Начальник милиции и председатель полкового комитета успокоил окончательно. Оказывается, — все в надежных руках— бомбометы, минометы, пулеметы, винтовки, ручные бомбы и проч. Наготове и проволока.
Боевая дружина наметила план работы в среде гарнизона.
В нужный момент боевики, переодетые в солдатские шинели, увлекут за собой солдат и, таким образом, будут командирами маленьких войсковых частей.
Начальник гарнизона не опасен, потому что последний указ Верховского дает право полковому комитету смещать неугодных начальников. Этим разрешается все дело.
Долго еще сидели мы в прокуренной, наглухо закрытой комнате. За дверьми стоял часовой-боевик, никого не подпускавший к двери. Конспиративный характер заседания как-то особенно подымал дух и родил в высшей степени революционное настроение. Недаром здесь так единодушны были меньшевики, большевики и эсеры,
Здесь была кучка партийных работников, на время спаянных единою мыслью.
Мы знаем, что это единение недолговечно; что за разгромом корниловщины снова пойдем разными путями, но сейчас мы едины.
Большевики уже верхушками переплелись с максималистами. Часто прорывается у них мысль о немедленном захвате фабрик и заводов, о строжайшем контроле. Они прикасаются к максималистской полной социализации. Они уже начинают сомневаться в «естественном ходе событий», в концентрации производства и ближе, все ближе примыкают к максималистам.[4]
Эта боевая дружина при штабе, слитая из двух дружин — большевиков и максималистов, — она также свидетельствует о переломе, о сознании недостаточности приемов своей классовой борьбы.

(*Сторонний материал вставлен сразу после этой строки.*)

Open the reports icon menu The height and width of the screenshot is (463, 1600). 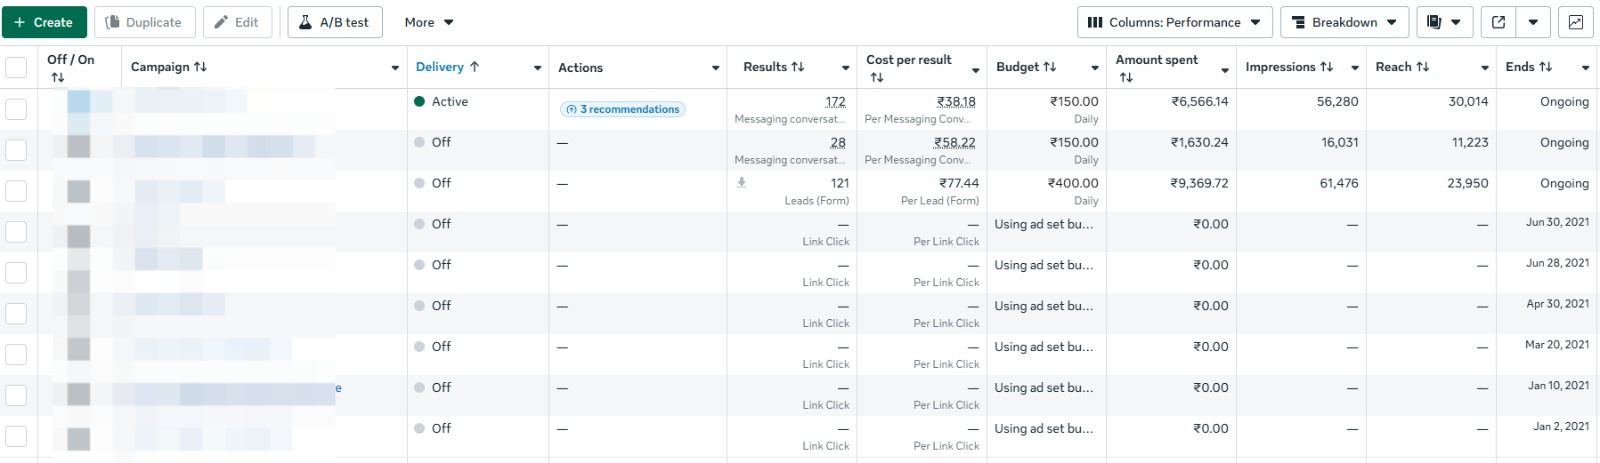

Недаром большевики так часто за последнее время «братаются», блокируются с максималистами. Это братанье диктуется железной необходимостью: одна часть берет от другой недостающие винтики и, таким образом, происходит выравнивание по общей революционной линии.
Социал-революционеры-оборонцы, на голову разбитые авантюрой Корнилова, еще цепляются за старые методы, но нет уже прежней у них уверенности, нет абсолютного преклонения перед тактикой руководящих кругов. Удары сыплются один за другим; партия раскалывается, и надо думать, близок день, когда революционно-социалистические массы потребуют к ответу своих бесталанных кабинетных вождей.
Близок день… Но он впереди.
А теперь, не закрывая глаз на скорый, неизбежный раскол, — теперь мы едины и охвачены единым гневом. Мы верим в победу революции, верим, что этот перелом будет плюсом в нашу сторону.
Слишком очевидны ошибки соглашателей.
Победа над Корниловым будет в то же время и победою левой революционной демократии.
4
Само собой разумеется, что в действительности дело обстояло совершенно иначе. Эти путанные мысли тов. Фурманова чрезвычайно характерны для понимания его политической эволюции к большевизму.